WHAT YOU HAVE TO DO
Find the line holding "The height and width of the screenshot is (517, 1024)." in the entries below. Give it again exactly, along with every line after it up to and including the line holding "has width=1305, height=729.".

DATA RECORDS

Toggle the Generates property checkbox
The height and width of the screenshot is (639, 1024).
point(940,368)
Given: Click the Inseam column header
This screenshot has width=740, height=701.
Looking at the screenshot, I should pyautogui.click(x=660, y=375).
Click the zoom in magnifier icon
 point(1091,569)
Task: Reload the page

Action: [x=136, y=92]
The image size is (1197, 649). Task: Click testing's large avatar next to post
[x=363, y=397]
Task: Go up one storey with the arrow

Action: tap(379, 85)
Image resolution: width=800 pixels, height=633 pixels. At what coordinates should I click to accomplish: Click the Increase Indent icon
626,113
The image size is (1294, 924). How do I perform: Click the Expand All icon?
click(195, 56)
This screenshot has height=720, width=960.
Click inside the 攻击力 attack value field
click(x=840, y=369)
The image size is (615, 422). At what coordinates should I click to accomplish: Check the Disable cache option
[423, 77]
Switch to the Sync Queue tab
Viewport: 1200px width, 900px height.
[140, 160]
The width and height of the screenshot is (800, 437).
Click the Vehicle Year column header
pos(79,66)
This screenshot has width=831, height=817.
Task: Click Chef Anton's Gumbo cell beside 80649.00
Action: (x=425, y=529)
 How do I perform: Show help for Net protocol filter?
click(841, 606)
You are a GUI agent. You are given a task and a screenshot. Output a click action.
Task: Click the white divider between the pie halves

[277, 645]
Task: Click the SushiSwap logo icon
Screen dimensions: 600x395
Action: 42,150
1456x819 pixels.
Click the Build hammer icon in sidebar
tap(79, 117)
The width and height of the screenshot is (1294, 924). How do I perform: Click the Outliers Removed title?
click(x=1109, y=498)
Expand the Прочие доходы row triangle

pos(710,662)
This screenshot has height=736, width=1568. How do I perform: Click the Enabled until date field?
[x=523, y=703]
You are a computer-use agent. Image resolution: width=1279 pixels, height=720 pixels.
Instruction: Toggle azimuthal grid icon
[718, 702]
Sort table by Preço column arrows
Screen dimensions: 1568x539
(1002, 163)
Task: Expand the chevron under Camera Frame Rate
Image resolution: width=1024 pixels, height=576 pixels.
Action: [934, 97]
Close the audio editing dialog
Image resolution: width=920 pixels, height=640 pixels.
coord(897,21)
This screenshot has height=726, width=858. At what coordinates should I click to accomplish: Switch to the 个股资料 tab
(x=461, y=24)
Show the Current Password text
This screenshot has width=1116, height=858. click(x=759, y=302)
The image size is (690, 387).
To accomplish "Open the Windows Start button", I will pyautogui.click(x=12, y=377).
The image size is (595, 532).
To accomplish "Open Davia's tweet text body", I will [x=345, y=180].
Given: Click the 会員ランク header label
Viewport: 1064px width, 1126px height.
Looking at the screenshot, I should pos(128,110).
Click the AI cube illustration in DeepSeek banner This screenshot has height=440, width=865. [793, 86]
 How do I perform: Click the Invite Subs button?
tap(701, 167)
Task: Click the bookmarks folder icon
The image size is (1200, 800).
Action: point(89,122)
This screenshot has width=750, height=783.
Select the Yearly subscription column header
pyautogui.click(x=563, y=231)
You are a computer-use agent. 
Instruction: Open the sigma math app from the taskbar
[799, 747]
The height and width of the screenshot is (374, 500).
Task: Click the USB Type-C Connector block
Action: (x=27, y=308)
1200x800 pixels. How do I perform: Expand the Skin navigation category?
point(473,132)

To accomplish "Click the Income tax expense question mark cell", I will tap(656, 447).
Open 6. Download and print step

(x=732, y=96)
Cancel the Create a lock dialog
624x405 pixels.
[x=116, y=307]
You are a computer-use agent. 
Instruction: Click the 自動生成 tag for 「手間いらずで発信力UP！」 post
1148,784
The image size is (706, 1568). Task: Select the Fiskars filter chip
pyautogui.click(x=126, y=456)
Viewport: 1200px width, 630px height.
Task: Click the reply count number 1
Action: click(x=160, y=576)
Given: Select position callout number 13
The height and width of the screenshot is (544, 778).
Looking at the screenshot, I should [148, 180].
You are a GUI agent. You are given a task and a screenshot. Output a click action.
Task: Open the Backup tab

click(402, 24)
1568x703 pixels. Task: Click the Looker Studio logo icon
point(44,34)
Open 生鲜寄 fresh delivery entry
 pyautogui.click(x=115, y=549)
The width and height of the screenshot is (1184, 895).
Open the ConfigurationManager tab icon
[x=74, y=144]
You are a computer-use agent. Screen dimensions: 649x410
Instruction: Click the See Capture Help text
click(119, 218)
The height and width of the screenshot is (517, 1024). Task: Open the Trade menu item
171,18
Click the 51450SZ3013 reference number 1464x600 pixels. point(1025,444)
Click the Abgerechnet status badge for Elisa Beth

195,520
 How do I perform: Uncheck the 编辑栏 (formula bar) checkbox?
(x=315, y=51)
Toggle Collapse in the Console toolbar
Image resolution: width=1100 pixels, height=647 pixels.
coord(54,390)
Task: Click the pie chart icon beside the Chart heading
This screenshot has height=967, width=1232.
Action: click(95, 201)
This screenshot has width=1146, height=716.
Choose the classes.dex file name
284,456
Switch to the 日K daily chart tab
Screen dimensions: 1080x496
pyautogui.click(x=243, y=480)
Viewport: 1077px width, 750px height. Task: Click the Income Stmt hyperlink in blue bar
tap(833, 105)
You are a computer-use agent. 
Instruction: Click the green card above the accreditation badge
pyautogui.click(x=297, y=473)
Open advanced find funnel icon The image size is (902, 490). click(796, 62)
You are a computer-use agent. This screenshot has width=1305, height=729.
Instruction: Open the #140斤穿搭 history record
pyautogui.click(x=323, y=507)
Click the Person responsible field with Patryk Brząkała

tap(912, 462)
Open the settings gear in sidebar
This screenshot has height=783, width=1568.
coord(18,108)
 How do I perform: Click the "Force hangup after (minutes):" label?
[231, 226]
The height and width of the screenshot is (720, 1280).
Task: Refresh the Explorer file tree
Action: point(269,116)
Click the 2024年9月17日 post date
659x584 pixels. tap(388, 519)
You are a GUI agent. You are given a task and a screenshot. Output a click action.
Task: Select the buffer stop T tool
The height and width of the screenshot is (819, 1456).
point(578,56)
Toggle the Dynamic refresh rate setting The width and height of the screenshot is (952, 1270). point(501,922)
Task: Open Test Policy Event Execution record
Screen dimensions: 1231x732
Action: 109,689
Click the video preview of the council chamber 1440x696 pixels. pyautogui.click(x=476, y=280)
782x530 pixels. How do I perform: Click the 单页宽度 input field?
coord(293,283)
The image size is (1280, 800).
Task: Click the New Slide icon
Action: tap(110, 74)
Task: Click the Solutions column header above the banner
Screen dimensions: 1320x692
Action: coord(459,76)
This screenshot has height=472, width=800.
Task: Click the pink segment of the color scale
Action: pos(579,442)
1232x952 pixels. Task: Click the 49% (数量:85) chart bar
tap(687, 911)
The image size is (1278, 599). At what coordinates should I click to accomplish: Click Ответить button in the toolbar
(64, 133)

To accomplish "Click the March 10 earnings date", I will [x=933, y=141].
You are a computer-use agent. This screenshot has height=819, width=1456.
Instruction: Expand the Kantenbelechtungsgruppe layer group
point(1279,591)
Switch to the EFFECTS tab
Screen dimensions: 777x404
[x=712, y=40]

RESPONSE TO THIS TASK
The height and width of the screenshot is (517, 1024). Task: Open the Trade menu item
171,18
Click the 51450SZ3013 reference number 1464x600 pixels. point(1025,444)
Click the Abgerechnet status badge for Elisa Beth

195,520
 How do I perform: Uncheck the 编辑栏 (formula bar) checkbox?
(x=315, y=51)
Toggle Collapse in the Console toolbar
Image resolution: width=1100 pixels, height=647 pixels.
coord(54,390)
Task: Click the pie chart icon beside the Chart heading
This screenshot has height=967, width=1232.
Action: click(95, 201)
This screenshot has width=1146, height=716.
Choose the classes.dex file name
284,456
Switch to the 日K daily chart tab
Screen dimensions: 1080x496
pyautogui.click(x=243, y=480)
Viewport: 1077px width, 750px height. Task: Click the Income Stmt hyperlink in blue bar
tap(833, 105)
You are a computer-use agent. 
Instruction: Click the green card above the accreditation badge
pyautogui.click(x=297, y=473)
Open advanced find funnel icon The image size is (902, 490). click(796, 62)
You are a computer-use agent. This screenshot has width=1305, height=729.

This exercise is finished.